Posted by Beverly on 11/17/00 at 23:32 (032985)

I'm still trying to understand when someone is NOT a good canidate for EWST?
Dr. Z. keeps talking about 'pain at the insertion point.' In plain English, where is that? For those of us who have pain and inflammation in mulitple places on the feet and ankles/calves, I'm just trying to understand what would cause someone not to be a good canidate.

Thank,
Beverly

Re: When are you NOT a canidate for EWST?

Kate on 11/18/00 at 09:07 (032996)

>
Bev,
Determining whether one is or is not a candidate cn be very subjective, but important. It's very important first and foremost to rule out a fracture, that can be done easily with an MRI. Also, we are finding that ESWT works best on chronic (long-term) calcifications, as opposed to softer or more acute calcifications.
When Dr.Z refers to the 'insertional point' he is referring to that spot at the calcaneal (heel) where the achilles tendon and or plantar fascia attach. That is the 'hot-spot' on the heel where treatment would most likely be focused upon. However, ESWT is also indicated for patients suffering from pain caused by PF, and achilles tendonitis that is more diffuse and not centered directly at the insertion point (or hot spot).
One case in particular that ESWT may not be an ideal treatment is in cases of post-tibial tendonitis. Tendonitis that is higher up, and more distal from the insertion point.
When we speak to patients prior to scheduling, we try our best to determine these things, so as not to waste any unnecessary frequent flyer miles. We have had a few patients, who, on the surface, appeared to be ideal candidates for the treatment, but with further examination, they turned out not to be candidates at all. And Dr.Z will not treat anyone with ESWT who he knows cannot or will not benefit with optimal results.

If you ever need any plain english translations, just yell.

Katie

Re: What if you have PF and PTT?

Beverly on 11/18/00 at 14:35 (033020)

Kate,

I have both PF and PTT. The PF came many months before the PTT. The PTT came after my PF started to get a wee bit better and I was on my feet too much, and boom, not only did the PF go back to being real bad again but the PTT came along too. I have both conditions in both feet.
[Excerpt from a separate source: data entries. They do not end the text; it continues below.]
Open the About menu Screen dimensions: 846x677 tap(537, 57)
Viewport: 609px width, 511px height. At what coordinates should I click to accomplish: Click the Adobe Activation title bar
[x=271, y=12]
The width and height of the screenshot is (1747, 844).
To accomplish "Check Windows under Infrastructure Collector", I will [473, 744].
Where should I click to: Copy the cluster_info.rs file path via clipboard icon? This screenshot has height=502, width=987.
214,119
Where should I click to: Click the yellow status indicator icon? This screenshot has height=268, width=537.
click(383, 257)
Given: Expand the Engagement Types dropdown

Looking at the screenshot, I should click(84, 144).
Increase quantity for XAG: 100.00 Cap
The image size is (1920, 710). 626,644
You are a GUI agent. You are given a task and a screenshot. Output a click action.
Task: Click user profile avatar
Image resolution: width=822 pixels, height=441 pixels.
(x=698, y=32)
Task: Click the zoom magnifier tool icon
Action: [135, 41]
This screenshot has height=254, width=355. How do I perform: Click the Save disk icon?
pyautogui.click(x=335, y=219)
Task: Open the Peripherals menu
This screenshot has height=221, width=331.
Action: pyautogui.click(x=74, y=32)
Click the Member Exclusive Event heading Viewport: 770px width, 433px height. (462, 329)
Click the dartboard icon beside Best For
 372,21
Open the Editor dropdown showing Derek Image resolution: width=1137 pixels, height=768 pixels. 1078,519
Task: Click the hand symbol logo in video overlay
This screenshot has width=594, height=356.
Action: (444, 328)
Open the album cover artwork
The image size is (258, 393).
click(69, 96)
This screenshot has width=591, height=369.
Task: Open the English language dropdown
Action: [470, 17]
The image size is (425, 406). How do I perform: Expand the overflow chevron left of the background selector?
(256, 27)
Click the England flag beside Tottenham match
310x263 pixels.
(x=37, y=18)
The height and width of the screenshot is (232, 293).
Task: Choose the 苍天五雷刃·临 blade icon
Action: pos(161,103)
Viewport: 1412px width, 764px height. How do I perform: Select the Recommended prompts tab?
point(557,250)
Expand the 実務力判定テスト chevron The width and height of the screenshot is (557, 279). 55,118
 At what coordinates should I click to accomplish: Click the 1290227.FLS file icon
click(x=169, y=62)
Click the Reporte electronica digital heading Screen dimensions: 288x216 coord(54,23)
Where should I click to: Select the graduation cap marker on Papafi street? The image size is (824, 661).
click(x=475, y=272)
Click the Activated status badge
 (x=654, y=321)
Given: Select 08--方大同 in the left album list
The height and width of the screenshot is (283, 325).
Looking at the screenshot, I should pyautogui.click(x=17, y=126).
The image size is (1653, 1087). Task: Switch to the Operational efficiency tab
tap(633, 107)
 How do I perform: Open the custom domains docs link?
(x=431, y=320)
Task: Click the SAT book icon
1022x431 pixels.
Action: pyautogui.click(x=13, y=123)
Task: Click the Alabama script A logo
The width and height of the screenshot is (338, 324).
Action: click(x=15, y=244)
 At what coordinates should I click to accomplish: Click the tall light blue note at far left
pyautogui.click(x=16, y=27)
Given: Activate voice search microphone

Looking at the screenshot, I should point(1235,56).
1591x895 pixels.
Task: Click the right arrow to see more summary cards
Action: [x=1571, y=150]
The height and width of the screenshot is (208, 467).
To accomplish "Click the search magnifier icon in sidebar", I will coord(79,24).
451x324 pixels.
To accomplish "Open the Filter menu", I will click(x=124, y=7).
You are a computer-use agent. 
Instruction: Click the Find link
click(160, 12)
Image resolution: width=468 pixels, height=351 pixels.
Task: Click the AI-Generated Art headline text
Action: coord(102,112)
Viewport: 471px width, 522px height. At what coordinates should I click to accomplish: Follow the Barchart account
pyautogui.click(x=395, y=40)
So, does this mean I'm not a good canidate? I feel like the PTT is a byproduct of the PF. If I could clear up one, perhaps I could clear up the other, and yet it often feels like they are feeding off of each other.
You will see very little visual inflammation in my ankles and none in my feet. X-rays did not show a spur. I'm getting an MRI next week and hopefully that will shed more light.

Thanks,
Beverly

Re: Re:One more info...

Beverly on 11/18/00 at 14:37 (033021)

But despite not seeing much inflammation in my ankles, my PT says they are very squishy... the PTT tendons that is. Squishy all the way up to my calf.
Beverly

Re: Re:One more info...

Dr. Zuckerman on 11/19/00 at 16:13 (033082)

Beverly,

The posterior tibial tibial dysfunction or if there is something going on with it could be a major factor in all of your foot, ankle and lower extremity pain. When you get the MRI done . Would you mind if i could have a report and maybe a copy of the films. i have two great foot and ankle surgeons who have three addtional years in the surgical treatment of the foot and ankle. I have read alot mri's but these guys taught me how to read them i would like to have them. I hope that this isn't too forward .We are pf family. i really mean this. My fax number is 1-856-848-5122

Re: Re:Dr. Z., They're only doing the foot. Am I getting short-changed?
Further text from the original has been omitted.